◆ What the exercise asks: Reproduce the entries below verbatim, starting with the line that contains "This screenshot has height=934, width=1900." and ending with the line that contains "tap(377, 393)", both of those lines included.

Item position entries:
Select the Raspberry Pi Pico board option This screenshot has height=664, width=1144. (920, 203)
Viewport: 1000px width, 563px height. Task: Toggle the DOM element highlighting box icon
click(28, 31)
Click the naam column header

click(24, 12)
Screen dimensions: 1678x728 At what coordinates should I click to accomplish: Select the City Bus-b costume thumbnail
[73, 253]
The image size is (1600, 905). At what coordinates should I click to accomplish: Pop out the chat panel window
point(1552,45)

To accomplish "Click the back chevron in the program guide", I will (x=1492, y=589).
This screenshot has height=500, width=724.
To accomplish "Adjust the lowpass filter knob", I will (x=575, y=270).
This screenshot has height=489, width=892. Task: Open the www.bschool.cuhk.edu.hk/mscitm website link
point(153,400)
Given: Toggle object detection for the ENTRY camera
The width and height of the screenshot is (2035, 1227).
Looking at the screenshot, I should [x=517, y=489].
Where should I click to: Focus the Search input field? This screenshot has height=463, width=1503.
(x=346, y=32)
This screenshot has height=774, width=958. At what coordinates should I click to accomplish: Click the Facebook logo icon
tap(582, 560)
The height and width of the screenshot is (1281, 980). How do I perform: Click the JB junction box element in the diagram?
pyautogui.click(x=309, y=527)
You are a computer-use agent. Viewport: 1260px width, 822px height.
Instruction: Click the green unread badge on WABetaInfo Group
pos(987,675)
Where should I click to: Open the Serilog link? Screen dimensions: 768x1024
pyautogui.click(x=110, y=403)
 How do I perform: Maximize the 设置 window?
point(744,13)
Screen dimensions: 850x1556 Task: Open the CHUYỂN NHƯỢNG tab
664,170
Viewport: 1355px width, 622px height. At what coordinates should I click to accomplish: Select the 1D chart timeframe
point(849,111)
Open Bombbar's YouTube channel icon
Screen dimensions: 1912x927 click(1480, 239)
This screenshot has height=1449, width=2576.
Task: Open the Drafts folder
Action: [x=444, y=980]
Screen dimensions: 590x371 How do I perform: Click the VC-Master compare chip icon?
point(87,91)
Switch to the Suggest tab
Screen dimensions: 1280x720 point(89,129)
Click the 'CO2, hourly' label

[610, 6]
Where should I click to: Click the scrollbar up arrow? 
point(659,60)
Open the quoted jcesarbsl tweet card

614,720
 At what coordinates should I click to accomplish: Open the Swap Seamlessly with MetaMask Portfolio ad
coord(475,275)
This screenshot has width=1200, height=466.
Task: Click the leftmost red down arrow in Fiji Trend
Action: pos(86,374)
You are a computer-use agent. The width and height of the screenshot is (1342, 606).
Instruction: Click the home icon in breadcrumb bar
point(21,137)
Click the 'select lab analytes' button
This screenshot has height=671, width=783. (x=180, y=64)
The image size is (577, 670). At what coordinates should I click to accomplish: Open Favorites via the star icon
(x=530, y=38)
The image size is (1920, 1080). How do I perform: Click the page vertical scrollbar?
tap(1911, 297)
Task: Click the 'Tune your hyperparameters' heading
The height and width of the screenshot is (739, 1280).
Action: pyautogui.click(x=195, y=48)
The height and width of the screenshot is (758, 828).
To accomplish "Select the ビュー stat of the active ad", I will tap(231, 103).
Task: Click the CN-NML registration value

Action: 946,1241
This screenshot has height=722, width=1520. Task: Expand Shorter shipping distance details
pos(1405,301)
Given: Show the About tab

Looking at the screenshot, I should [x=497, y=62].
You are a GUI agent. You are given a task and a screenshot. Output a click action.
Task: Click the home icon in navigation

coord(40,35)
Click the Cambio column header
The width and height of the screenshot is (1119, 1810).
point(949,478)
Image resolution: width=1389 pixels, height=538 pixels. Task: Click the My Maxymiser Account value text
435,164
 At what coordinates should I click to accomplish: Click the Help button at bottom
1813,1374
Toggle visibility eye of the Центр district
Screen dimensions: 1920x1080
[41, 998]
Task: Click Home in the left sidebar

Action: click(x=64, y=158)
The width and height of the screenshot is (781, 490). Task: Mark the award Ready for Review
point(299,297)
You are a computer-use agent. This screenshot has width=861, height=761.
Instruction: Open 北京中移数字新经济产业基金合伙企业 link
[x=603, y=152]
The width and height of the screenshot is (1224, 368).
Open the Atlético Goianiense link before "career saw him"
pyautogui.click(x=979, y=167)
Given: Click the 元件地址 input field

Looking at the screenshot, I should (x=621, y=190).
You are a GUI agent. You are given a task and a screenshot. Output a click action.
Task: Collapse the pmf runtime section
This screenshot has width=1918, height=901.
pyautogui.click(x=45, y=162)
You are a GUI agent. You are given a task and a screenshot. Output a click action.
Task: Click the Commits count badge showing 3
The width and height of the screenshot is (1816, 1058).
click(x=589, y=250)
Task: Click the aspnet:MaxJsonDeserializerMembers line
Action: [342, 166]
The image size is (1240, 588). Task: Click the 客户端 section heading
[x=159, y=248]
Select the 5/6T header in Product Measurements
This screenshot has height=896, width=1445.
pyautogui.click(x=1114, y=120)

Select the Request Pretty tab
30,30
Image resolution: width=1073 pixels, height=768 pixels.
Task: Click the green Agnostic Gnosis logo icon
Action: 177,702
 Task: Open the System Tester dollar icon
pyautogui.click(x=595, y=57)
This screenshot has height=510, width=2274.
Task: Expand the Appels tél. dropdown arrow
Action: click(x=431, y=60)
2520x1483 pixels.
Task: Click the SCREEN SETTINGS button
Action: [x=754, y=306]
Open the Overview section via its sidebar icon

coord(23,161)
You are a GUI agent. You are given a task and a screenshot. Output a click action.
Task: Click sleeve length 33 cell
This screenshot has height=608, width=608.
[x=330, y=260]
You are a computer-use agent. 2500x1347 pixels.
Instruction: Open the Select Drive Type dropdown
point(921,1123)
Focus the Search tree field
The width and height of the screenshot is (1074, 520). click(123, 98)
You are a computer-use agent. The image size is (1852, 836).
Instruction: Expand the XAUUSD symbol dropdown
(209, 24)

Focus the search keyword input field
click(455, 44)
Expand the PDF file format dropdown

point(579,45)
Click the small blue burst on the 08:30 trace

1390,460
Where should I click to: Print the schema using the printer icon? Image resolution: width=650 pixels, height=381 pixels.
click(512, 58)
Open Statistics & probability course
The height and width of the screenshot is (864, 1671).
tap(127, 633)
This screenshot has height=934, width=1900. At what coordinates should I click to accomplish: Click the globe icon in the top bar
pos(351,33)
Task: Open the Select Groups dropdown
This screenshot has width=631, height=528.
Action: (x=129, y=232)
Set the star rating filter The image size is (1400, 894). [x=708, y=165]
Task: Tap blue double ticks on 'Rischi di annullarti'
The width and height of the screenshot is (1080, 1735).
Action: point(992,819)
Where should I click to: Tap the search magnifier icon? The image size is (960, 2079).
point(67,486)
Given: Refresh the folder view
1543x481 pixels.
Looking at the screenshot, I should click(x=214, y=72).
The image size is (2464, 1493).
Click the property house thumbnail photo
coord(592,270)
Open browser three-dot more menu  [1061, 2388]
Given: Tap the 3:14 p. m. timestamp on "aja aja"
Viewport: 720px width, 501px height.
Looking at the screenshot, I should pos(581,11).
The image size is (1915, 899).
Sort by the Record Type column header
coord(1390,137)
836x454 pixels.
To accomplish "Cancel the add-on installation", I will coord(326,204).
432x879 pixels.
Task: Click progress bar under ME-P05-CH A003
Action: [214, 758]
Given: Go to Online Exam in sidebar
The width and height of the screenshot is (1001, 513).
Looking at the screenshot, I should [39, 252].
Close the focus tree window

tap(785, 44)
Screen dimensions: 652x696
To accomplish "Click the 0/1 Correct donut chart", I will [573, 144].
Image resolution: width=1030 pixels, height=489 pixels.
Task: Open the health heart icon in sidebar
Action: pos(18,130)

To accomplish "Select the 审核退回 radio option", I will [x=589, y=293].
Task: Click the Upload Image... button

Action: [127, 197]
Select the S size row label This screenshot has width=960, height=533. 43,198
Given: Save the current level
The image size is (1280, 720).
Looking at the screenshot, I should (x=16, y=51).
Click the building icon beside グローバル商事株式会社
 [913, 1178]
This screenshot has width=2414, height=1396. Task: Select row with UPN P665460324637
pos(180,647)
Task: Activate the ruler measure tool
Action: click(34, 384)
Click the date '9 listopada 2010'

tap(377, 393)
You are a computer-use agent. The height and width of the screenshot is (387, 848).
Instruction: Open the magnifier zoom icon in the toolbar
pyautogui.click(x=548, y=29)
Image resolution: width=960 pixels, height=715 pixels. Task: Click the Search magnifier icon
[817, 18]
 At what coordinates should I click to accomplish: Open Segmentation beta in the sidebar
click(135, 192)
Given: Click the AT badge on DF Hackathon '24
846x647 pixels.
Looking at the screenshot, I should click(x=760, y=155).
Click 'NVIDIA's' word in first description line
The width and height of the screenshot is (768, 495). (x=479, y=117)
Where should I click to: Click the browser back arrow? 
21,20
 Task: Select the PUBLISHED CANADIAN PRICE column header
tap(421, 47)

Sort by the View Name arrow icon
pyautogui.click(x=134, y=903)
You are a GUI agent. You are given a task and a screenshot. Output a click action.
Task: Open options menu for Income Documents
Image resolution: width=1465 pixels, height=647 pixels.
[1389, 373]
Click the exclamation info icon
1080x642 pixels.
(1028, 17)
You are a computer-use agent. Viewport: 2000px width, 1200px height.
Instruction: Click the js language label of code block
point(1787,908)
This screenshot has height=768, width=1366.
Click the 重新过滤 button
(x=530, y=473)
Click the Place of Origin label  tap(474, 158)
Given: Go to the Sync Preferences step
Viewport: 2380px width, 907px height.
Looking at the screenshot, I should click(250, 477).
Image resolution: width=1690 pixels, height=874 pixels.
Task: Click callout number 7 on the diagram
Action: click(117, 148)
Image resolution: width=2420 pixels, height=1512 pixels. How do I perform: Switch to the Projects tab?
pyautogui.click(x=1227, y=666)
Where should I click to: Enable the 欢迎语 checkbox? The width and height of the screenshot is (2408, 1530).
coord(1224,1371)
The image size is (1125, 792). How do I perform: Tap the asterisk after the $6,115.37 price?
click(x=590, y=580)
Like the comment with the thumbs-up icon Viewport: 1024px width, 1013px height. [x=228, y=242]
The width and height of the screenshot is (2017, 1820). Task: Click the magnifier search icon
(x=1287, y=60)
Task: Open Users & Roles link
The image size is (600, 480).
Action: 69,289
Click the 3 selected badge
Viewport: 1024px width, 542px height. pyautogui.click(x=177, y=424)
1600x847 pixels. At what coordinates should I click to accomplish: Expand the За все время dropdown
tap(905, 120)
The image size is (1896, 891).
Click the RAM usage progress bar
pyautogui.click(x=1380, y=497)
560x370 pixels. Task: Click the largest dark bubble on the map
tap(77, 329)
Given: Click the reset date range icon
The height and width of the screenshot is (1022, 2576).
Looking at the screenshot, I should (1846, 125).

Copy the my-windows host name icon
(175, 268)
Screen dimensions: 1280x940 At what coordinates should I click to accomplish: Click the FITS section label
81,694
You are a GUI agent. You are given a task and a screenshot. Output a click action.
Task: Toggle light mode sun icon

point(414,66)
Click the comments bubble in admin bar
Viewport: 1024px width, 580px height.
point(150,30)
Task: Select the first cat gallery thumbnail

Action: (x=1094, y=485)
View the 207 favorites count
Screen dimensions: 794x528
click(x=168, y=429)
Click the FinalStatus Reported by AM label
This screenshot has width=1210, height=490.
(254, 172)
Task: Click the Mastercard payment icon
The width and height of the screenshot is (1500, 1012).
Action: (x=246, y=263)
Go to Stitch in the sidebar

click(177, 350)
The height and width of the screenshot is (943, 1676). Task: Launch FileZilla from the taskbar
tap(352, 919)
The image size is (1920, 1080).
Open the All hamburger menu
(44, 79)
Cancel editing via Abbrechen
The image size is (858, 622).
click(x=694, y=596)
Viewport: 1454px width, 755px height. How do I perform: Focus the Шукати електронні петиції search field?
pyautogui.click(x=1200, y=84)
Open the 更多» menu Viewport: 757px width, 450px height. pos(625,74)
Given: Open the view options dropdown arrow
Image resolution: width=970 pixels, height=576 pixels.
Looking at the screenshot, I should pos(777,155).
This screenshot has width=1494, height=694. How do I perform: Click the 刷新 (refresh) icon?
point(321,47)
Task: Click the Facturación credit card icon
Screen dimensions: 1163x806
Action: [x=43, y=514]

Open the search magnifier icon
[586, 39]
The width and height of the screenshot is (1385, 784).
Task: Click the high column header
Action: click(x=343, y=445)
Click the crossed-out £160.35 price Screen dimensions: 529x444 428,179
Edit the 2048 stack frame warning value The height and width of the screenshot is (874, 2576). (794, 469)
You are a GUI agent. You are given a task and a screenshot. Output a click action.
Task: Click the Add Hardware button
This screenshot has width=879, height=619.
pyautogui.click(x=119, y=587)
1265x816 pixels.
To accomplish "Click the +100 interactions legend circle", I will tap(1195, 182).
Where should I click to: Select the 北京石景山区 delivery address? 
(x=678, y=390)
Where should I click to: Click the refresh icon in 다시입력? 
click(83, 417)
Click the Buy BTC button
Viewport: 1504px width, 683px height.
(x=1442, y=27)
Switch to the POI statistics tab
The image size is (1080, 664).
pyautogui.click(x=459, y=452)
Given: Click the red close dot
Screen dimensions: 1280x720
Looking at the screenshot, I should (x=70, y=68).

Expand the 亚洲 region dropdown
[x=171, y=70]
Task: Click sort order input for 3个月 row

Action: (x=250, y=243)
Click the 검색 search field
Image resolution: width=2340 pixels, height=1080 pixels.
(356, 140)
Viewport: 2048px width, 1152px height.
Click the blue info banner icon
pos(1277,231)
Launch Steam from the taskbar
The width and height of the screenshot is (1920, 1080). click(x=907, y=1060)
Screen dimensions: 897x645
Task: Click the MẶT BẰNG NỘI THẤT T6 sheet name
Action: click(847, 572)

◆ Answer below:
This screenshot has height=934, width=1900. At what coordinates should I click to accomplish: Click the globe icon in the top bar
pos(351,33)
Task: Open the Select Groups dropdown
This screenshot has width=631, height=528.
Action: (x=129, y=232)
Set the star rating filter The image size is (1400, 894). [x=708, y=165]
Task: Tap blue double ticks on 'Rischi di annullarti'
The width and height of the screenshot is (1080, 1735).
Action: point(992,819)
Where should I click to: Tap the search magnifier icon? The image size is (960, 2079).
point(67,486)
Given: Refresh the folder view
1543x481 pixels.
Looking at the screenshot, I should click(x=214, y=72).
The image size is (2464, 1493).
Click the property house thumbnail photo
coord(592,270)
Open browser three-dot more menu  [1061, 2388]
Given: Tap the 3:14 p. m. timestamp on "aja aja"
Viewport: 720px width, 501px height.
Looking at the screenshot, I should pos(581,11).
The image size is (1915, 899).
Sort by the Record Type column header
coord(1390,137)
836x454 pixels.
To accomplish "Cancel the add-on installation", I will coord(326,204).
432x879 pixels.
Task: Click progress bar under ME-P05-CH A003
Action: [214, 758]
Given: Go to Online Exam in sidebar
The width and height of the screenshot is (1001, 513).
Looking at the screenshot, I should [39, 252].
Close the focus tree window

tap(785, 44)
Screen dimensions: 652x696
To accomplish "Click the 0/1 Correct donut chart", I will [573, 144].
Image resolution: width=1030 pixels, height=489 pixels.
Task: Open the health heart icon in sidebar
Action: pos(18,130)

To accomplish "Select the 审核退回 radio option", I will [x=589, y=293].
Task: Click the Upload Image... button

Action: [127, 197]
Select the S size row label This screenshot has width=960, height=533. 43,198
Given: Save the current level
The image size is (1280, 720).
Looking at the screenshot, I should (x=16, y=51).
Click the building icon beside グローバル商事株式会社
 [913, 1178]
This screenshot has width=2414, height=1396. Task: Select row with UPN P665460324637
pos(180,647)
Task: Activate the ruler measure tool
Action: click(34, 384)
Click the date '9 listopada 2010'

tap(377, 393)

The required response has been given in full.